When companies enter into certain funding arrangements, these arrangements may at times be described as loans while actually possessing the characteristics of equity.
A fundamental principle of IFRS requires entities to apply the consideration of “substance over form” when applying IFRS. This is of particular importance when analysing intercompany transactions. Care should be taken when assessing whether items described as loans by the entity meet the definition of a liability in terms of IAS 32.
Clarity should be obtained from the entity where the terms of the arrangement are not clearly defined.
Once the terms are defined, an analysis should be performed to determine whether any repayment terms exist, as well as the nature of those repayment terms. To the extent that the arrangement does not contain any repayment terms, i.e. the amount is not repayable by the issuer, the instrument should be classified as an equity instrument.
Certain arrangements may contain repayment terms which could result in the classification of the arrangement as an equity instrument, rather than a liability. These are often more difficult to assess. The key feature of such an arrangement would be that it provides the issuer (borrower) with an unconditional right to avoid repayment.
Examples of terms which may result in the classification as EQUITY are:
- Repayable at the discretion of the board of directors of the borrower
- Repayable at the discretion of the borrower
- Repayable in the first year after the entity issues dividends
- Repayable in the event of the entity listing on a stock exchange
In all the examples above, the borrower has control over the occurrence or non-occurrence of the situations in respect of repayment. This provides the borrower with the ability to avoid repayment indefinitely. This would therefore likely lead to the classification of the arrangement as an equity instrument.

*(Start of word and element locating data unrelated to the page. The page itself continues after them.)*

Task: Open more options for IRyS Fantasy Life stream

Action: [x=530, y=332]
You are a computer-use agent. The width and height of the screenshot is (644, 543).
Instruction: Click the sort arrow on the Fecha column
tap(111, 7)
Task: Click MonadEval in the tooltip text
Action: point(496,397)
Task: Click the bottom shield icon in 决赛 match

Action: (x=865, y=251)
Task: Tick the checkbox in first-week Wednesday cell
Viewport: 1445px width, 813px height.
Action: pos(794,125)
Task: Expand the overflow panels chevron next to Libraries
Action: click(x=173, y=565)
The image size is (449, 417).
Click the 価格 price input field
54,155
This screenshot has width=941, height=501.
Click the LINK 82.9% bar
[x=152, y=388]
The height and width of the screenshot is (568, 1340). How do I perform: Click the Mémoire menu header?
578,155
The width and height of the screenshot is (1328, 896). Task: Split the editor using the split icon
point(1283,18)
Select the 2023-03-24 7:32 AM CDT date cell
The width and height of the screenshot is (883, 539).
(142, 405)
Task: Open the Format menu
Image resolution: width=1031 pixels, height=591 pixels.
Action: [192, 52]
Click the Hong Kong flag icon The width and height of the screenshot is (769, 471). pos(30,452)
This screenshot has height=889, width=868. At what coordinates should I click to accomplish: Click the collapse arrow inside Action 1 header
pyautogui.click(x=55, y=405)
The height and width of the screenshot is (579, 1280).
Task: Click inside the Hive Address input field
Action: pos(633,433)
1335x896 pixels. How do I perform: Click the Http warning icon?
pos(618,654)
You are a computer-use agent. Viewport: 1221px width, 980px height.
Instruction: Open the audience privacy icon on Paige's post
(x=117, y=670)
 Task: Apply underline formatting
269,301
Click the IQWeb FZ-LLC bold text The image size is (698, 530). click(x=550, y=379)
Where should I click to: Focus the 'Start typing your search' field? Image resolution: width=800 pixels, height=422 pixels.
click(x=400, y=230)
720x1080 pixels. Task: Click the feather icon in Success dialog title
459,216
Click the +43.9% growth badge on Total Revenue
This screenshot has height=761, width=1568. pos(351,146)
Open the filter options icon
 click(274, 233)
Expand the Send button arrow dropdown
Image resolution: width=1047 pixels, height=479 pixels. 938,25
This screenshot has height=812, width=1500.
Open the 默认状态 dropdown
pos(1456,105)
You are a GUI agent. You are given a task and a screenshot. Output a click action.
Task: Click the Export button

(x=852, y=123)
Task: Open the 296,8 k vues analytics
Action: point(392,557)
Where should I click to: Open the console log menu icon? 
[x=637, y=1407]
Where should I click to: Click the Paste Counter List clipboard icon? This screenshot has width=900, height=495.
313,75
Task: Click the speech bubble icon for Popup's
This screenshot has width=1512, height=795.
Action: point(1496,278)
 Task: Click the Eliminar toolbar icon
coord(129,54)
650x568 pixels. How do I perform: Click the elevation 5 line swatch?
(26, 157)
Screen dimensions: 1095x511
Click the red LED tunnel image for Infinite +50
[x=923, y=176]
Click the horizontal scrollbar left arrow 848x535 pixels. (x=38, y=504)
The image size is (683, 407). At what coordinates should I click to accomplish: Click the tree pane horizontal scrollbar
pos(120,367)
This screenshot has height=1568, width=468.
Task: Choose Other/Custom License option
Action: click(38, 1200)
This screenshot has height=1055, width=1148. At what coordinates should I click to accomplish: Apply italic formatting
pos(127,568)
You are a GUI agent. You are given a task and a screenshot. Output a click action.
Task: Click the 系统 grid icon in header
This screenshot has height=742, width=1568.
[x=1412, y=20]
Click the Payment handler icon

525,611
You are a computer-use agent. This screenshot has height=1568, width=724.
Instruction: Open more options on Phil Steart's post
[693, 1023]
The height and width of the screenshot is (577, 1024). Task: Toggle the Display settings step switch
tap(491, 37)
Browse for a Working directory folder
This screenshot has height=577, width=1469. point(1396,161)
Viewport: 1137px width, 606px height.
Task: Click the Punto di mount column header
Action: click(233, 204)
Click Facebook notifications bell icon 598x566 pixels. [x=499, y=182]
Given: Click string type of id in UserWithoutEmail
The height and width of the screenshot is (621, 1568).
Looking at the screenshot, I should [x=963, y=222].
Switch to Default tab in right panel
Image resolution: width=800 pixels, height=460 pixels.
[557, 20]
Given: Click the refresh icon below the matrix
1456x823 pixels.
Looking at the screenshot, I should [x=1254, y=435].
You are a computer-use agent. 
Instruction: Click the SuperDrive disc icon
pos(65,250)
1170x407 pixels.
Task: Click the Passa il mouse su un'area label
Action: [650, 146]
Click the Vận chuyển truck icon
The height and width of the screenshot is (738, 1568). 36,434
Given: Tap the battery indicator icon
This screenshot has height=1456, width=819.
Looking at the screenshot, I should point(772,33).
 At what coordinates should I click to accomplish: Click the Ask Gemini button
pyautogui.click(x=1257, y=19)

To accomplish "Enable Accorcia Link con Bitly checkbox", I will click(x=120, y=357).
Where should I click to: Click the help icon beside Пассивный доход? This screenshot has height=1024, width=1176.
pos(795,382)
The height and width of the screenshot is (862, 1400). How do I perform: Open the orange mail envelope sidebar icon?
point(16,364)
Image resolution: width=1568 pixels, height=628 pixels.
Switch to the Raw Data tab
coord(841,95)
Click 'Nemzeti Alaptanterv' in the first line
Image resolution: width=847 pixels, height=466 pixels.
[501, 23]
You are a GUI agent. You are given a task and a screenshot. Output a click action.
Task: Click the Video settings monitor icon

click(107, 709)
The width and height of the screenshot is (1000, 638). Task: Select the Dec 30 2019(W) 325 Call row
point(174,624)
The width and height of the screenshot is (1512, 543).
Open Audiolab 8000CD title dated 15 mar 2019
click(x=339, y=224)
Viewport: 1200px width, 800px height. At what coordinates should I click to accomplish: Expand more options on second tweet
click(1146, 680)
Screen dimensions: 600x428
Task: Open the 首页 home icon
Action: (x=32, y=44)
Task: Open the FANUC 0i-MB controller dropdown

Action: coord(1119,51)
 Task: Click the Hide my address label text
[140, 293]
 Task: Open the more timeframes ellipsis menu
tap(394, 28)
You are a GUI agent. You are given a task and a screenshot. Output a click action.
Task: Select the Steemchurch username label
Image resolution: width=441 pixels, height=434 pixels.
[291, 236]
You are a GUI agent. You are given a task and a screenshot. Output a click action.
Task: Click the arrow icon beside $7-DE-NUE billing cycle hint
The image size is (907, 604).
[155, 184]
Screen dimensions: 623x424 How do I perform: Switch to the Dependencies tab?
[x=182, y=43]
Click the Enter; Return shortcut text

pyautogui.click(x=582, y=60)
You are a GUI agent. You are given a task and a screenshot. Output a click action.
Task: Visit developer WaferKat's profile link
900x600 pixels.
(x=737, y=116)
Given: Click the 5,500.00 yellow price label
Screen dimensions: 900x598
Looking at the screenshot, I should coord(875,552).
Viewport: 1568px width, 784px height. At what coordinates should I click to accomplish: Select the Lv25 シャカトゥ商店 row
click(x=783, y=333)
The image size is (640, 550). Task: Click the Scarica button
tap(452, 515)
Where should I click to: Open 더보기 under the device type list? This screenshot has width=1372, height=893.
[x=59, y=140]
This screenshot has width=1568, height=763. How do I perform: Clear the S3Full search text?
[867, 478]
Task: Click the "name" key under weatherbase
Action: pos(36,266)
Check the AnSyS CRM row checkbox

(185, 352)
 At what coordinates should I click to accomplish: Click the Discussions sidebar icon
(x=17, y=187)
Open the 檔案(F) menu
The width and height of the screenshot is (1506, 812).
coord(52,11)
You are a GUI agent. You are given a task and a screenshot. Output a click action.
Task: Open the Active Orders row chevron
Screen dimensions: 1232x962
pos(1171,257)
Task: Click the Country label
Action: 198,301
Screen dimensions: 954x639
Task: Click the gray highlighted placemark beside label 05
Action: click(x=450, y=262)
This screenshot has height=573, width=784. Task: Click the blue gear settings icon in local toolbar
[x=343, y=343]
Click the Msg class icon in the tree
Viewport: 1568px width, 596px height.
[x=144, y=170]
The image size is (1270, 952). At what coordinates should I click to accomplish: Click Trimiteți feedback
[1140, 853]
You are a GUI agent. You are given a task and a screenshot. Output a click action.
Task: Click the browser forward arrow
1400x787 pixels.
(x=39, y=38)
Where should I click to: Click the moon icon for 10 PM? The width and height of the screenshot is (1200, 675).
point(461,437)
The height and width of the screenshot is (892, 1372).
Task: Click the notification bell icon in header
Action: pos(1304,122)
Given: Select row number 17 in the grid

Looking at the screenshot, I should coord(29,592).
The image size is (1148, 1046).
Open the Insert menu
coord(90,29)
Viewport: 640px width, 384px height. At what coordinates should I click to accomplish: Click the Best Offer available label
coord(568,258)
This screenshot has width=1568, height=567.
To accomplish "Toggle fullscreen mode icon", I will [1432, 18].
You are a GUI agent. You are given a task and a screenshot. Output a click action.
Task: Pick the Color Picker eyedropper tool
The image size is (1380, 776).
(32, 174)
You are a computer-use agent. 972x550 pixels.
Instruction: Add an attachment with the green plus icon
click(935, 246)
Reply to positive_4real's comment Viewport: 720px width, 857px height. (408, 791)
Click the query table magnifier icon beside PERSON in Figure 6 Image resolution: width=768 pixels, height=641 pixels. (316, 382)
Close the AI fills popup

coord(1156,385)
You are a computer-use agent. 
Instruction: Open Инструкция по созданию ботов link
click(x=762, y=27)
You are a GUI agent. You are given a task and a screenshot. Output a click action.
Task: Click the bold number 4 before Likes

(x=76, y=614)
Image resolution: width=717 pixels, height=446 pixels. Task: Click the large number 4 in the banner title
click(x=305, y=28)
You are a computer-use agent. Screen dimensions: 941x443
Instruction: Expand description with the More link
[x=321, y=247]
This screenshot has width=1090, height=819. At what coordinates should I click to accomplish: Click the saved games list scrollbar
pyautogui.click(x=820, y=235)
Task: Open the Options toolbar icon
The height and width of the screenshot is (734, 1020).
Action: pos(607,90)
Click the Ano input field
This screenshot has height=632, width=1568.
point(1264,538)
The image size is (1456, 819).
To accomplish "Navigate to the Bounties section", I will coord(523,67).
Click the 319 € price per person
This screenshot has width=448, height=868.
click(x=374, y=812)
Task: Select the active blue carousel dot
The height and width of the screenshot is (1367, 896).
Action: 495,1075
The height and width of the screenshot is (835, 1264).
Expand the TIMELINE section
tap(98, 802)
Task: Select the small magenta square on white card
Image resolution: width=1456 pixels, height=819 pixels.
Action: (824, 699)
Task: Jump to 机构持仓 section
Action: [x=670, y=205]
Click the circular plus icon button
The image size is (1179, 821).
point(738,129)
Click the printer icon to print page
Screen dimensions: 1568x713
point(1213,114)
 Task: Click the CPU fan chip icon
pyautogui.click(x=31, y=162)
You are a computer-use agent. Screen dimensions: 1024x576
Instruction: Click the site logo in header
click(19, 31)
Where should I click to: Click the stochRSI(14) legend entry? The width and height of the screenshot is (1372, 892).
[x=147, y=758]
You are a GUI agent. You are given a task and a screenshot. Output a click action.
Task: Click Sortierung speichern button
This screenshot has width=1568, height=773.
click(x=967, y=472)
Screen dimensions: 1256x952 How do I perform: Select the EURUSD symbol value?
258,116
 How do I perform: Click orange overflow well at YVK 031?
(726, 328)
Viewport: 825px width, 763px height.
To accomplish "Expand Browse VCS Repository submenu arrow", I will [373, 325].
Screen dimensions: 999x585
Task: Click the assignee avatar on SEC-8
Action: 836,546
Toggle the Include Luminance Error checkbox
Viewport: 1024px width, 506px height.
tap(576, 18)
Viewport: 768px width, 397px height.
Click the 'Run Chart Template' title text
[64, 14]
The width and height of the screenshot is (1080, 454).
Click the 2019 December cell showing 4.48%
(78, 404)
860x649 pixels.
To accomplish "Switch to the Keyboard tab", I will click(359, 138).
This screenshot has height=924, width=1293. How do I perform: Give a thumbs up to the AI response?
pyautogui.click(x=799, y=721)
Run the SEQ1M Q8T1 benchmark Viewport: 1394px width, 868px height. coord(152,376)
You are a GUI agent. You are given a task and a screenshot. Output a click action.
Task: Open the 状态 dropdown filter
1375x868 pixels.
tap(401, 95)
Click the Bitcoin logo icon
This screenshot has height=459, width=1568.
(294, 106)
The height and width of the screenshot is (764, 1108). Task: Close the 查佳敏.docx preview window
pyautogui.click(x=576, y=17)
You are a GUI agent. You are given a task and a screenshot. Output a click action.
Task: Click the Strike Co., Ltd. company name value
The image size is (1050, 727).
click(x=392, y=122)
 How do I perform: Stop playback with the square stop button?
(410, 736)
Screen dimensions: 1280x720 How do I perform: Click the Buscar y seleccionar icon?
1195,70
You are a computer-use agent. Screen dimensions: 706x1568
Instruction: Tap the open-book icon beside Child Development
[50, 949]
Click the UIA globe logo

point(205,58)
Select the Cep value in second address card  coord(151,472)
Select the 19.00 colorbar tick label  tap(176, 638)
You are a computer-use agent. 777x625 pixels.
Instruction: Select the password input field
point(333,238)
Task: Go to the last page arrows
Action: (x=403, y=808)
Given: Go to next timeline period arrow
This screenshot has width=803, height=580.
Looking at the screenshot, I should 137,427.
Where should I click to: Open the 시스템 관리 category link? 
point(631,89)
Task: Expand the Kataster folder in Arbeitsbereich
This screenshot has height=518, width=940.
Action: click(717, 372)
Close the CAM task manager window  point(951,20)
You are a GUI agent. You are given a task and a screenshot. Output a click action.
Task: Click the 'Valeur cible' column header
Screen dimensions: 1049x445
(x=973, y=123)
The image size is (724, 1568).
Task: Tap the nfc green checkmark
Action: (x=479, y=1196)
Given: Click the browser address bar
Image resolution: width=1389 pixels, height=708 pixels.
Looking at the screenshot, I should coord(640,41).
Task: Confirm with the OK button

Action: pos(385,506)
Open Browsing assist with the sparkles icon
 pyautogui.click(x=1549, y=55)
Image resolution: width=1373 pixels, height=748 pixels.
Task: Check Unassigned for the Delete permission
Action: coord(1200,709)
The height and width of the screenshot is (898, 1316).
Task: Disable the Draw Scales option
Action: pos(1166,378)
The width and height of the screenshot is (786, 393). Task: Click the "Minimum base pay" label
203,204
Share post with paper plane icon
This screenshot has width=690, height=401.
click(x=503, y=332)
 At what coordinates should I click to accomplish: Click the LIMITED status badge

Examples of terms which may result in the classification as LIABILITY are:
- Repayable at a predetermined level of profits
- Repayable at a fixed date in the future
- Repayable at the option of the lender
- Mandatory dividend payments
In the examples above, although in certain instances the repayment date is not fixed, i.e. is contingent on future outcomes, these outcomes are not within the control of the borrower. Therefore, the borrower does not have the unconditional right to avoid repayment in the event that these situations occur. This would result in the classification of the arrangement as a liability.
An additional consideration in this assessment would be whether the terms examined are genuine. If it is determined that the terms which would require repayment (resulting in liability classification) are not genuine (there is no real intention to comply with the terms of the agreement) then the agreement would be classified as an equity instrument. This is only expected to be the case in rare circumstances.